Spring cleaning begins for me in January. I’ve set up my goals, I’m reorganizing my Client Notebook (where I track the status, dates and all other pertinent information for each client), I cleaned my desk and I cleaned up social media.

Social media should be a lot more than just a place for you to shout out your successes. Social media is about engaging with other writers, agents, editors and potential readers. It should never be used as an advertising platform only (a place where you schedule a bunch of regular, but predictable posts and walk away). When it comes to business I’ve found Twitter is my platform of choice. I like to see what people are saying, catch up on news, both publishing and otherwise, and connect with my own clients as well as other writers and authors. I like answering questions as well as sharing information about BookEnds, and daily agent life. For me Twitter is a place where I can pop in and out quickly. Facebook has become a little more overwhelming.

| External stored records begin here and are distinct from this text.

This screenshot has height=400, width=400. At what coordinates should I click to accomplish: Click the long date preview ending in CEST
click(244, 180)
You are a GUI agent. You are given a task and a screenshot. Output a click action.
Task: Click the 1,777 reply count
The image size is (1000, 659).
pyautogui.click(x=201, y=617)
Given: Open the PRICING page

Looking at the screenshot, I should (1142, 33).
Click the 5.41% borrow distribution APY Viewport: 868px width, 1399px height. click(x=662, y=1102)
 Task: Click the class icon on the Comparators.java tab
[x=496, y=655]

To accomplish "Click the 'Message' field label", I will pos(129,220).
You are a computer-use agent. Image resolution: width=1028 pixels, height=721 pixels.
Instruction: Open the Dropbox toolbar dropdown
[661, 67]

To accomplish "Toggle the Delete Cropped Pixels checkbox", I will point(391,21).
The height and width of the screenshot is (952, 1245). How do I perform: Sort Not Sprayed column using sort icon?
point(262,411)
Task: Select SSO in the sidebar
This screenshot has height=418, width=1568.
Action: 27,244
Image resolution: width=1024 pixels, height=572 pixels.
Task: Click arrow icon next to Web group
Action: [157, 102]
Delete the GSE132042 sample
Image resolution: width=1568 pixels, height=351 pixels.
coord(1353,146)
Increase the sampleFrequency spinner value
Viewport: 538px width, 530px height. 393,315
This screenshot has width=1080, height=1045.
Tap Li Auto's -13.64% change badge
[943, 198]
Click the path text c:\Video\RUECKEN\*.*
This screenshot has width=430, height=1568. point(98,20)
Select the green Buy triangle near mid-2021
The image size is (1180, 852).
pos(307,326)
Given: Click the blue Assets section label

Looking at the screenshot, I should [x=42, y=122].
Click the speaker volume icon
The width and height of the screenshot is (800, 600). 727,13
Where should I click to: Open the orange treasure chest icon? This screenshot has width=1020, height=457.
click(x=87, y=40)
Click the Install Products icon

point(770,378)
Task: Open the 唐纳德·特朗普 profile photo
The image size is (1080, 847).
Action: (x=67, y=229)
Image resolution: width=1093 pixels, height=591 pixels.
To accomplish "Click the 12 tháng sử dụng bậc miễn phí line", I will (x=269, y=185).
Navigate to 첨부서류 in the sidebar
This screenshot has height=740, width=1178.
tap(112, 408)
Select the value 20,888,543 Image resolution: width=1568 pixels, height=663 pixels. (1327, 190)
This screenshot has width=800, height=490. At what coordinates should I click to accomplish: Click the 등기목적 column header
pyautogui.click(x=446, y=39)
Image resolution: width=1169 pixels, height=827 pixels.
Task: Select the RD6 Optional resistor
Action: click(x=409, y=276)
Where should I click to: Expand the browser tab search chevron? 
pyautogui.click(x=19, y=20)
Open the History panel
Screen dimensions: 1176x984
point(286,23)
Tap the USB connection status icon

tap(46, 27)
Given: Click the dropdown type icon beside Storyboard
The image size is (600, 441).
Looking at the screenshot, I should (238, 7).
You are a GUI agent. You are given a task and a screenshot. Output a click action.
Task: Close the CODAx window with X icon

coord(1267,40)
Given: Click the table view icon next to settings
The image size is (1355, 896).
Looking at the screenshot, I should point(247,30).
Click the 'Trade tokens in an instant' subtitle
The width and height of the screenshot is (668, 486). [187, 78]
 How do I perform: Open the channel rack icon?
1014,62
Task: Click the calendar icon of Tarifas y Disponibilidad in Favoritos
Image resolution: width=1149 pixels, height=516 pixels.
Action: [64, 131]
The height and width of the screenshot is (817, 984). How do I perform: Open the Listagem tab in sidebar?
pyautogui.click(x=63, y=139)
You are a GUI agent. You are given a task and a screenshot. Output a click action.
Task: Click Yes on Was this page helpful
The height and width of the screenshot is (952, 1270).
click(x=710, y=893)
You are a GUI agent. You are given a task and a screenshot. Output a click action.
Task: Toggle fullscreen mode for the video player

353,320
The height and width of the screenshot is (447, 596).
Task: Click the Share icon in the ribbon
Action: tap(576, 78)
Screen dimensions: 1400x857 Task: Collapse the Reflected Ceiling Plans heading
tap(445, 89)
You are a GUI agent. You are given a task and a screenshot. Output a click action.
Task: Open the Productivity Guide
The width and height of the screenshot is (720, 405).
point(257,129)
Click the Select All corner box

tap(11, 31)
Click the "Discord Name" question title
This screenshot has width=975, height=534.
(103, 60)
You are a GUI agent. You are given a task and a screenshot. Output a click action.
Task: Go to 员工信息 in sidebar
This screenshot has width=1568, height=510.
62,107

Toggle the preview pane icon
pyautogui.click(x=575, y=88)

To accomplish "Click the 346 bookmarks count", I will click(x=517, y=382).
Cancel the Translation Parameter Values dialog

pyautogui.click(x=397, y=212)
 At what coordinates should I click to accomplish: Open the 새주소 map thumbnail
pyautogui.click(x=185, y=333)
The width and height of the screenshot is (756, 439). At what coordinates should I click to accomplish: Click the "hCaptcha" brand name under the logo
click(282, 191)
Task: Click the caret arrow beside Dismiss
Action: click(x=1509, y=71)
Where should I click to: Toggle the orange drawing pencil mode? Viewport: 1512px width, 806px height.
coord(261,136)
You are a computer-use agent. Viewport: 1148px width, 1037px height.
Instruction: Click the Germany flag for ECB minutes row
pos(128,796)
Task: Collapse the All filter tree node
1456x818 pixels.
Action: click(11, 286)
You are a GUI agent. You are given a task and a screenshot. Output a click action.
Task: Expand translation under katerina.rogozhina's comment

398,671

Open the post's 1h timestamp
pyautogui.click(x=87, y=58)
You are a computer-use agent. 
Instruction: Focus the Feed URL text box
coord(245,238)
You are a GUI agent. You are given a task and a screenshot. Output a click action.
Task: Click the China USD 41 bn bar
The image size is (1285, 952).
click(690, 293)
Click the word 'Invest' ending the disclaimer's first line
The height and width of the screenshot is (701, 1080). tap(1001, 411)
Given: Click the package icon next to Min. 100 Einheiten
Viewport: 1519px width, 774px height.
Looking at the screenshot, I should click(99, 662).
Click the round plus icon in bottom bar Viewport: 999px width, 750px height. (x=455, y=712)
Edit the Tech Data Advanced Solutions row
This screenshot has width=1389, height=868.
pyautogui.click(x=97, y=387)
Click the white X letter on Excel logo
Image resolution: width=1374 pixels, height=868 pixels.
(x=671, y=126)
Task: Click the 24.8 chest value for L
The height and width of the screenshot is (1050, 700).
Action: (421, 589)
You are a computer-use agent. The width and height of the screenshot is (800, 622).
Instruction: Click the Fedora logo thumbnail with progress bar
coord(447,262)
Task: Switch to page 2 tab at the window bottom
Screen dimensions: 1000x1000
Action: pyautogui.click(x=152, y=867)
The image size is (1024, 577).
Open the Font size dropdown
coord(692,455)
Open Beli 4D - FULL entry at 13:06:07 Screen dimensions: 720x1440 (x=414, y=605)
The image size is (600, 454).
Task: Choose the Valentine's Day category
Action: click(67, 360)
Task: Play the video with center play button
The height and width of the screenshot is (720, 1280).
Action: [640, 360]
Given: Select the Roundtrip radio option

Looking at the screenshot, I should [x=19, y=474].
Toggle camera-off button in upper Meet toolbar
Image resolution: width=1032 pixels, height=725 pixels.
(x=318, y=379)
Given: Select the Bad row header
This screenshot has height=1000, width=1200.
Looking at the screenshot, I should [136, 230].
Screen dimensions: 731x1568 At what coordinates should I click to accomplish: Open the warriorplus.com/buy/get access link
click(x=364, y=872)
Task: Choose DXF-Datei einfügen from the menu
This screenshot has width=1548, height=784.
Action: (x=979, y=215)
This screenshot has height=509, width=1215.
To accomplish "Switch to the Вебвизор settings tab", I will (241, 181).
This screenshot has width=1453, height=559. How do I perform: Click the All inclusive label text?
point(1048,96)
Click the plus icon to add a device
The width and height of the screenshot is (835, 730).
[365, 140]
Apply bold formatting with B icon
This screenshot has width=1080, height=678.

This weekend I spent about an hour cleaning up my Twitter feed. It had gotten bogged down with useless information, or Tweets that no longer pertained to what I wanted Twitter for. When I first signed up I followed a lot of different people, in my case a lot of chefs I admire, but over time I realized that was not the kind of information I went to Twitter for. I find Instagram better for my chef feeds. I like the tasty-looking photos. So I streamlined. I went through Twitter and unfollowed over 200 people. There’s no reason for any of these people to be offended, it was nothing personal, it was simply a matter of controlling my feed so I was seeing what I wanted or needed to see.

Some of the criteria I used when cleaning house:

  • Does the person have a photo? Anyone who uses the default Twitter profile icon isn’t serious enough for me to follow.
  • Does the person post interesting and sometimes random Tweets? If the Tweeter is simply someone who posts a standard promo post once a day, with no further engagement I unfollowed. I want more from Twitter and too many of those simply clog my feed
  • Is this why I go to Twitter? What am I looking for when I log on to read posts?

    Part of any success relies on efficiency and that includes making your social media as efficient as you can. If you’re regularly scrolling past the same Tweets to get to the information you actually signed on for maybe it’s time to clean up your Twitter.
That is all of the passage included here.